Pekerjaan senilai Rp792.401.000,00 itu berada di bawah pengelolaan Dinas Sumber Daya Air Bina Konstruksi (SDABK) Provinsi Sumatera Barat, dengan pelaksana CV. HD Jaya dan konsultan pengawas PT. Alfiza Billimko Konsultan. Kontrak kerja diteken pada 21 Juli 2025, dengan jangka waktu pelaksanaan 120 hari kalender.
Namun, berdasarkan penelusuran tim investigasi media di lokasi proyek pada Ahad (7 September 2025), ditemukan indikasi penggunaan material tanah urug (timbunan) yang tidak sesuai dengan spesifikasi teknis (spek) sebagaimana tercantum dalam dokumen kontrak dan Rencana Anggaran Biaya (RAB).
Alih-alih menggunakan material bergradasi halus sesuai standar untuk urugan saluran dan tanggul irigasi, pelaksana justru tampak menggunakan batuan besar (boulder). Dalam konteks teknik sipil, material tersebut berpotensi menurunkan daya padat tanah, mengganggu kestabilan struktur, serta berisiko menimbulkan retakan pada konstruksi pasangan batu dan lantai kerja.

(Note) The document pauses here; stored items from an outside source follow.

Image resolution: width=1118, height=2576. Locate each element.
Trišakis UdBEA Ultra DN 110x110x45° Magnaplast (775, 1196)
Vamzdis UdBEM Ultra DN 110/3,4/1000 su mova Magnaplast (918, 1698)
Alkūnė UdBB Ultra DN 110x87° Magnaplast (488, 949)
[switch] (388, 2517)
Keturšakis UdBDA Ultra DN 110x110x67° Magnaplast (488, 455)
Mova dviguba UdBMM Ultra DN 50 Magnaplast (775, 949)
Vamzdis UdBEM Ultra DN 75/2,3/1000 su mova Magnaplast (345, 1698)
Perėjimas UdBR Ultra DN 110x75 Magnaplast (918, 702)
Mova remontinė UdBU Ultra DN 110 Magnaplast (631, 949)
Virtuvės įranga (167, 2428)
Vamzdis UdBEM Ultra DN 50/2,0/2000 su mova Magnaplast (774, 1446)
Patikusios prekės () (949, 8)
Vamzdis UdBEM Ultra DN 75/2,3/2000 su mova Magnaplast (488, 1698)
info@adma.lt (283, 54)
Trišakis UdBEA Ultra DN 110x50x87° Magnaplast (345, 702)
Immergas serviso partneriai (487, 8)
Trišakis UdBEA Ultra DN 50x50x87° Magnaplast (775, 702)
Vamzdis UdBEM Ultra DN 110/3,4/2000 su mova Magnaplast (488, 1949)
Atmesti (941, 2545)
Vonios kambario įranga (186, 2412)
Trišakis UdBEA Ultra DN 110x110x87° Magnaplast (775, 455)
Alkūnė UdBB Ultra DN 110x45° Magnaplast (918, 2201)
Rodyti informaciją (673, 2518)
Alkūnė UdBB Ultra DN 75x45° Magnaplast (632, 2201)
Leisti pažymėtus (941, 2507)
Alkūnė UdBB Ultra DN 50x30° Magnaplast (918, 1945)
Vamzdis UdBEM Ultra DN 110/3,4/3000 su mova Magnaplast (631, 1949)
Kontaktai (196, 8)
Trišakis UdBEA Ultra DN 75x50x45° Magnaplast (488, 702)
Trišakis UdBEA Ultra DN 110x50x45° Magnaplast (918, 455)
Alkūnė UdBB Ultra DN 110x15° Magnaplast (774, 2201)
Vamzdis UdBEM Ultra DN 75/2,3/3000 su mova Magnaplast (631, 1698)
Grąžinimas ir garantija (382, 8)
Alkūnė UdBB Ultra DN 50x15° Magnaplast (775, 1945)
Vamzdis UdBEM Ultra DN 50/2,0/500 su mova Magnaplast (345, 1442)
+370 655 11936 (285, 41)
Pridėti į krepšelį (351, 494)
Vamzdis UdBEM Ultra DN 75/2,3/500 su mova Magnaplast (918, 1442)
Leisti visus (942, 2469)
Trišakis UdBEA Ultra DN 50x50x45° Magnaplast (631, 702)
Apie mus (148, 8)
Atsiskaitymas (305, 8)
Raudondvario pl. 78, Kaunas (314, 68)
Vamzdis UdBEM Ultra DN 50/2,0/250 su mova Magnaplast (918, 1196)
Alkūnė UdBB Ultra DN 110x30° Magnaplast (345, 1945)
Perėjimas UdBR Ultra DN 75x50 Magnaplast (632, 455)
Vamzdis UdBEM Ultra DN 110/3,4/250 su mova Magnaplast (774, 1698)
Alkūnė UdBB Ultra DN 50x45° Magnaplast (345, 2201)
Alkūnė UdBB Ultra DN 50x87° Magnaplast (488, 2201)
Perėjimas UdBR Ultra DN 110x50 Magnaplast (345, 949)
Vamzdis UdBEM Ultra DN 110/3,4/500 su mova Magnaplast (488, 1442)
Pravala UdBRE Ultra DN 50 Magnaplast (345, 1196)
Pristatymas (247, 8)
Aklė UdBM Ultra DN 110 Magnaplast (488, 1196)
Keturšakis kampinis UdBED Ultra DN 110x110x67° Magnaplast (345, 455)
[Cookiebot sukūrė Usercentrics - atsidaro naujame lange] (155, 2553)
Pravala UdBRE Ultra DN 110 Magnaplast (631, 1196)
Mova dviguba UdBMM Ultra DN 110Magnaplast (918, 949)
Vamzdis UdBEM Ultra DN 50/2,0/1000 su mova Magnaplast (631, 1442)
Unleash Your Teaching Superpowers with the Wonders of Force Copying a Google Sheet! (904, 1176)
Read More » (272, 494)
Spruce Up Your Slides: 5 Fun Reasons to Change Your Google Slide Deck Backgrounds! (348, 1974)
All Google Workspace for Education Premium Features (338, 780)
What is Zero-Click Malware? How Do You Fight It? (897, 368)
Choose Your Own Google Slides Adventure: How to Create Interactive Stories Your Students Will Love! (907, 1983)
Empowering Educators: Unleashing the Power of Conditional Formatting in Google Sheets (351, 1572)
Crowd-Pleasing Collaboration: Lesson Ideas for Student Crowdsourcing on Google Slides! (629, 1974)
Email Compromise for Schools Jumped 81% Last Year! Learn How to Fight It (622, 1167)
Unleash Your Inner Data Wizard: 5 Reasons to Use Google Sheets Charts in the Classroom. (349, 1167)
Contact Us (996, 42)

“Kalau material urugan tidak sesuai spek, dampaknya bisa fatal. Stabilitas saluran bisa terganggu, apalagi kalau irigasi ini nanti dialiri air dengan debit besar,” ujar salah satu ahli teknik sipil yang enggan disebut namanya, kepada media ini.
Dugaan Pelanggaran Aturan Teknis dan K3
Tak hanya pada material urugan, pelaksanaan pekerjaan besi juga disinyalir menyalahi ketentuan. Berdasarkan pengamatan di lapangan pada Rabu (8 Oktober 2025), tim menemukan indikasi pemasangan besi tulangan yang tidak mengacu pada standar aturan 3d (jarak antara sengkang minimal tiga kali diameter batang utama).
Sengkang yang tampak rapat tak seragam, dan beberapa batang besi terlihat berkarat serta tidak memenuhi mutu yang disyaratkan dalam SNI 07-2052-2017 tentang Baja Tulangan Beton.
Lebih jauh, pelaksana proyek juga diduga melanggar aturan Keselamatan dan Kesehatan Kerja (K3) sebagaimana diatur dalam Permen PUPR Nomor 5 Tahun 2014. Saat pantauan berlangsung, para pekerja tampak tidak menggunakan alat pelindung diri (APD) seperti helm proyek, sepatu boot, sarung tangan, maupun rompi keselamatan.
Padahal, ketentuan K3 merupakan prasyarat wajib pada setiap pekerjaan konstruksi negara. “Proyek negara tanpa penerapan K3 itu pelanggaran serius. Kalau terjadi kecelakaan, penanggung jawab hukumnya jelas,” ujar seorang praktisi hukum konstruksi dari Padang, menegaskan.
Kontraktor Bungkam, Pengawasan Dipertanyakan
Media ini telah berupaya meminta konfirmasi kepada pihak pelaksana proyek. Saat dihubungi melalui sambungan telepon ke nomor 0813-6569-9xxx, kontraktor pelaksana yang dikenal dengan sapaan Jaya tidak merespons. Pesan konfirmasi melalui aplikasi WhatsApp pada Jumat (10 Oktober 2025) tampak telah dibaca, namun hingga berita ini tayang, Jaya memilih bungkam.
Sikap diam pelaksana menambah tanda tanya publik atas transparansi dan akuntabilitas proyek yang bersumber dari uang negara tersebut.
Hingga berita ini ditayangkan media masih dalam upaya konfirmasi pihak konsultan pengawas PT. Alfiza Billimko Konsultan dan Dinas SDABK Sumatera Barat.